__EXERCISE BRIEF__
Give back the lines starting at the one that contains "You are a GUI" and ending at the one that contains "The width and", with "screenshot" renamed to "screen image" and nothing else changed.

__INFORMATION SUPPLIED__
————

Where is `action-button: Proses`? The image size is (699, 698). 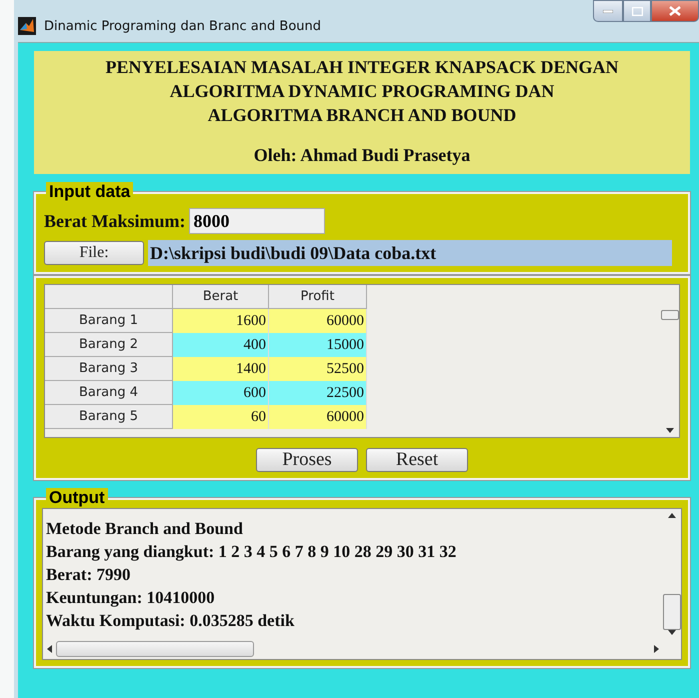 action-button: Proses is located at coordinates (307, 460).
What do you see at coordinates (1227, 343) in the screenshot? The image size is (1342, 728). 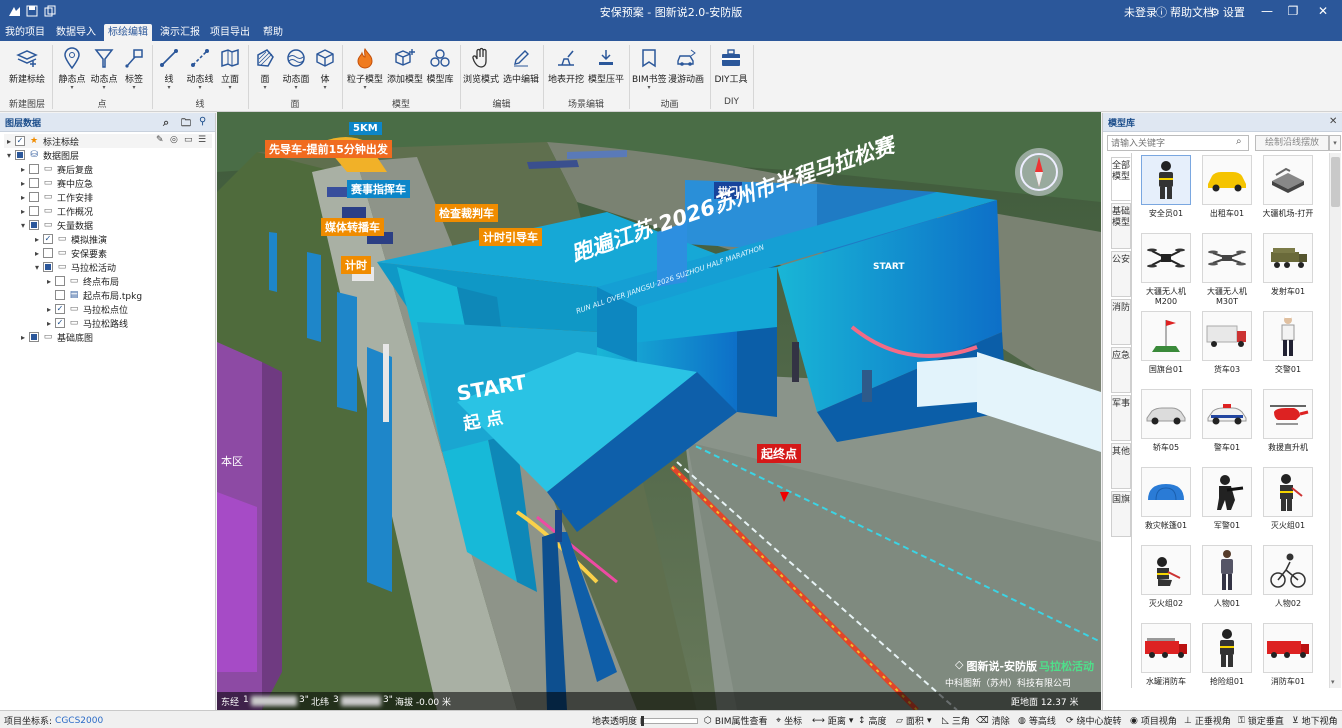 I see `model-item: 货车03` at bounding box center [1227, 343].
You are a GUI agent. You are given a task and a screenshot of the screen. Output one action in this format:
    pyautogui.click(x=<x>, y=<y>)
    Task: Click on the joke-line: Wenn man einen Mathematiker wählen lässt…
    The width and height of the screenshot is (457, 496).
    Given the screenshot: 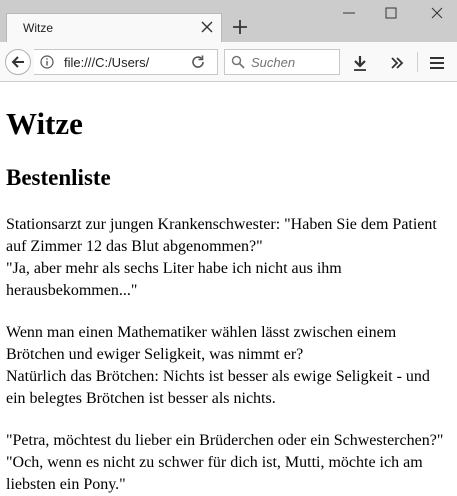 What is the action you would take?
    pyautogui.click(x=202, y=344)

————

__EXERCISE SOLUTION__
You are a GUI agent. You are given a task and a screen image of the screen. Output one action in this format:
    pyautogui.click(x=<x>, y=<y>)
    Task: Click on the joke-line: Wenn man einen Mathematiker wählen lässt…
    The width and height of the screen image is (457, 496).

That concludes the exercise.